Depuis plusieurs semaines, les associations de professeurs en classe préparatoire se mobilisent. En cause, un projet de réforme visant à conférer plus d’« attractivité » et de « lisibilité » à la filière économique et commerciale, qui forme les étudiants souhaitant se porter candidats aux concours d’entrée aux grandes écoles de commerce. Déjà réformée il y a deux ans pour s’adapter à la disparition des filières S, ES et L au lycée, la classe préparatoire économique et commerciale est menacée de « déconstruction », selon l’APHEC, association des professeurs des classes économiques et commerciales, dans un récent communiqué1https://major-prepa.com/prepas/reforme-prepa-aphec-position/. Systématiquement attaquées par les gouvernements successifs depuis le début des années 2010, ces formations, coûteuses et élitistes, semblent passées de mode à une époque de massification des bacheliers et étudiants du supérieur. Pourtant, cette exception culturelle française, école de rigueur et d’efficacité, joue un rôle déterminant dans le succès de nos grandes écoles, enviées à l’international. 

Une légitimité historique

Pour mieux comprendre aussi bien les critiques contre les classes préparatoires que les arguments de leurs défenseurs, il faut, comme souvent, revenir à l’origine de ces formations2Le développement suivant est en grande partie fondé sur les ressources du ministère de l’Enseignement supérieur et de la Recherche : https://www.enseignementsup-recherche.gouv.fr/fr/classes-preparatoires-aux-grandes-ecoles-cpge-46496. Qui dit classe préparatoire, dit concours. Et, inversement, qui dit concours, dit également classe préparatoire. En effet, les premières classes préparatoires apparaissent dès la fin du XVIIe siècle, du fait de la création des premiers concours nationaux. En 1692, Vauban crée ainsi le premier concours d’admission dans le génie. Et ce, pour une raison simple : une armée efficace ne peut se fonder uniquement sur des quartiers de noblesse, mais doit au contraire reposer sur des compétences techniques avérées. Le concours était né de la plus naturelle et juste des manières. Très vite, des institutions privées s’organisent pour répondre aux prérequis de ces concours et former la nouvelle élite militaire du pays. Alors oui, on est encore loin d’un modèle juste et égalitaire, en ce que la fortune était un ticket d’entrée nécessaire à ces formations, qui fondaient leur sélection sur les frais qu’elles imposaient à leurs riches étudiants.

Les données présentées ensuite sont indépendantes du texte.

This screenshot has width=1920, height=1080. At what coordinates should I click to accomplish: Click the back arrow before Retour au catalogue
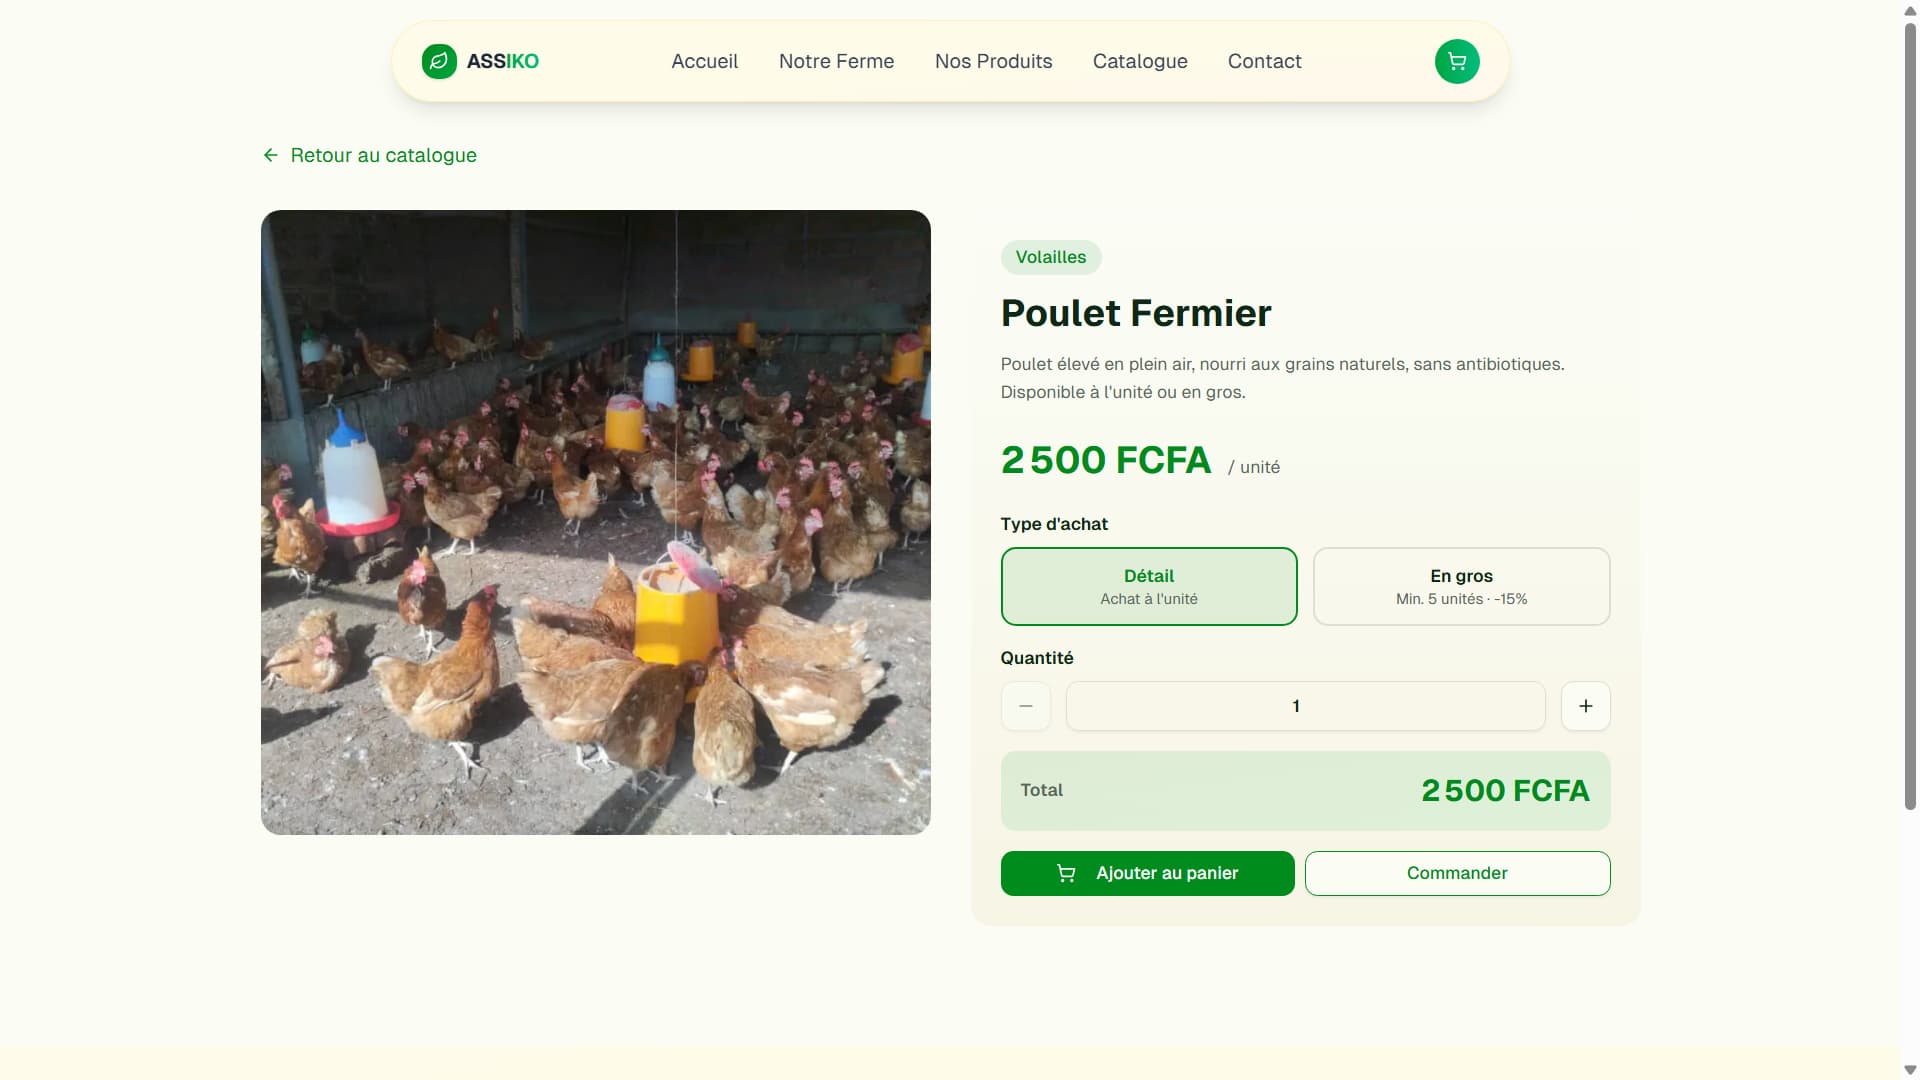tap(271, 155)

Les classes préparatoires trouvent tout leur sens après la Révolution française, qui  nourrit l’ambition d’ouvrir l’accès aux carrières d’officiers supérieurs aux plus méritants. Pour ce faire, est créée dès 1794 l’École centrale des travaux publics, future École polytechnique, qui, déjà à l’époque, se voit comme la voie royale pour intégrer les carrières les plus prestigieuses de la République. Pour suivre cette évolution dans les cursus, sont progressivement créées des « classes de mathématiques spéciales », en sixième année de lycée. Ces classes sont singulièrement suivies par les étudiants désirant se préparer au concours d’entrée à l’École polytechnique. Il faut cependant attendre 1852 pour voir l’officialisation des classes de préparation à l’École polytechnique postérieures au cursus secondaire, formations dispensées dans seulement quinze lycées. Cette évolution marque la naissance de la prépa publique, qui reste encore essentiellement scientifique et réservée à une poignée d’étudiants particulièrement méritants. 

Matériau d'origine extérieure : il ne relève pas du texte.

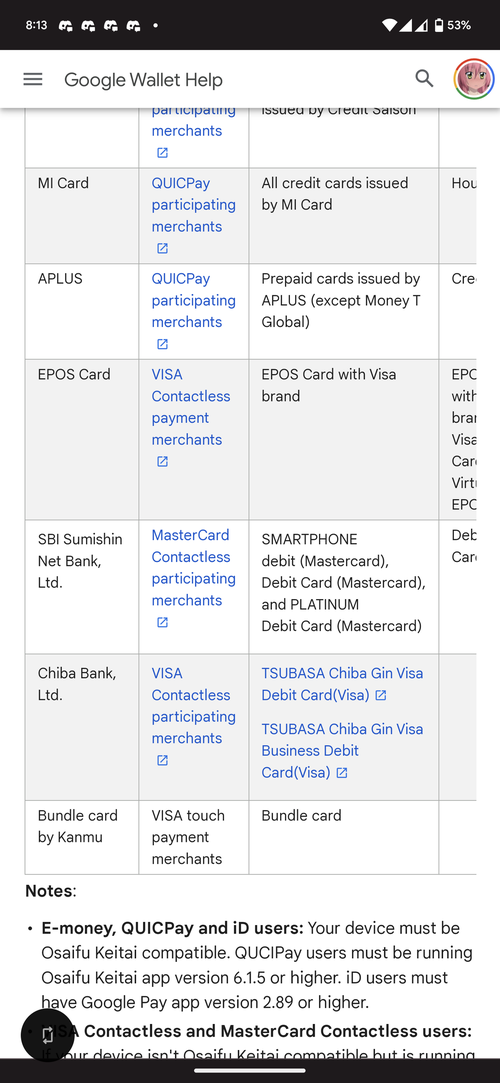Open VISA Contactless payment merchants link for EPOS
This screenshot has width=500, height=1083.
click(191, 407)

A la fin du XIXe siècle, les débouchés à ces classes supérieures se multiplient : École militaire, École forestière, École navale ou section scientifique de l’École normale supérieure ouvrent toutes leurs concours aux étudiants émanant de ces formations. Mais il faut attendre le début du XXe siècle pour assister à une véritable diversification des disciplines enseignées dans les classes préparatoires. Les lycées parisiens Henri-IV et Louis-le-Grand créent officiellement des classes d’ « hypokhâgne », destinées à des profils plus littéraires, au début du XXe siècle. Mais ces classes ne se découvrent pas de réels débouchés avant la reconstruction des années 1940 et la création, en 1944, de l’École nationale d’administration.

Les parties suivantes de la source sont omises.